普段はカタカナでごまかしてるもので。。(^^;

演奏者も聴衆もみんな着物のジャズライブ。。。(勝手に)楽しみにしてます♪

Posted by: KOMA | November 27, 2007 at 11:13

遅れ馳せながら(^^;
私も参加したかったです。。。

もし次回があるなら、演奏者にもぜひ着物を着せましょうよ。
袖は4438milesさんがおっしゃるように襷をかけるか、元禄袖や筒袖にしてしまえば問題ないでしょうし。
ドラムとかピアノとか、ペダルを使うのに裾が気になるなら、軽衫か断っ付けを穿いていただきましょう。

うーん、、、想像しただけで楽しいですぅ(^^)

Posted by: | November 27, 2007 at 00:54

basscleffさん

そう、一発撮りのディレクターがいて欲しいものです。
でも、ジャズの場合、ディレクターの出番が問題ですね。
最初から最後まで口出し、企画どおりでは・・。
デイレクターはレコーディングの進捗管理者兼ミュージシャンの環境準備者で良いと思うのです。

コンセプトや曲や内容はミュージシャンが決めればいい、自由にやらせてあげる・・・この環境が大事ですよね。

もっと、日本でもライブ盤ができるといいと思うのです。

Posted by: 4438miles | November 19, 2007 at 09:55

4438milesさん、遅ればせながら・・・ジャズ批評への記事「ジャズはライブにこだわって」を拝見しました。
ライブハウスの狭い空間でこそ、ミュージシャンが聴き手からの反応にまた反応して・・・という「その場で生きている音楽」の醍醐味がある~納得です。
その「生きているはずの音楽」に対して「(デジタル)レコーディング」での一風景・・・ありゃあ辛らつでしね(笑)もしあれらばかりが現在の主流なら・・・寂しいですね。
たぶん・・・「一発録り」しかやらないグループとか、そういう志向のディレクター氏もいるとは思うのですが。いてほしい・・・ですね。

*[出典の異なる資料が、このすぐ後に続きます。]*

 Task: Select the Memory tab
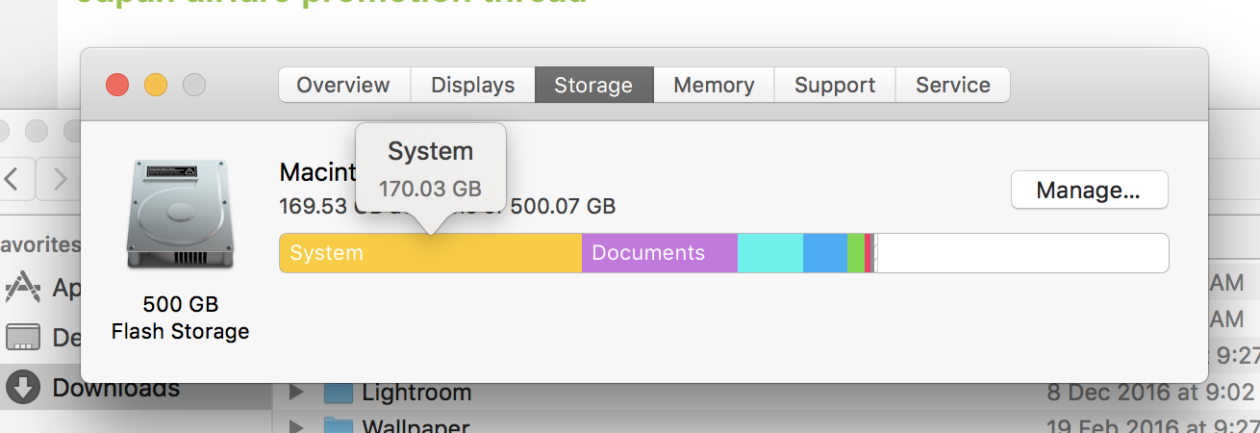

Posted by: bassclef | November 17, 2007 at 21:34

DUKEさん

二つの文化の融合、フュージョンという意味で興味深いですね。

でも、ハービー・マンにハッピを着せて祭り囃子なっていう安易な企画もありましたね。

山本剛はブルース上手いですね。
やはり、左手がガーナー節なんですよ。
だからミディアム・スローをイヤラシク粘って弾かせたら天下一品です。
「ミスター・ボー・ジャングル」なんてしびれますよ。

Posted by: 4438miles | November 12, 2007 at 11:03

KAMIさん

民族衣装でジャズは面白いですね。

サン・ラ みたいになったりして!

着物を着てジャズを演奏する・・・それも日本楽器ではなく・・・羽織袴でタスキ掛けでピアノを弾くとか・・・面白いと思います。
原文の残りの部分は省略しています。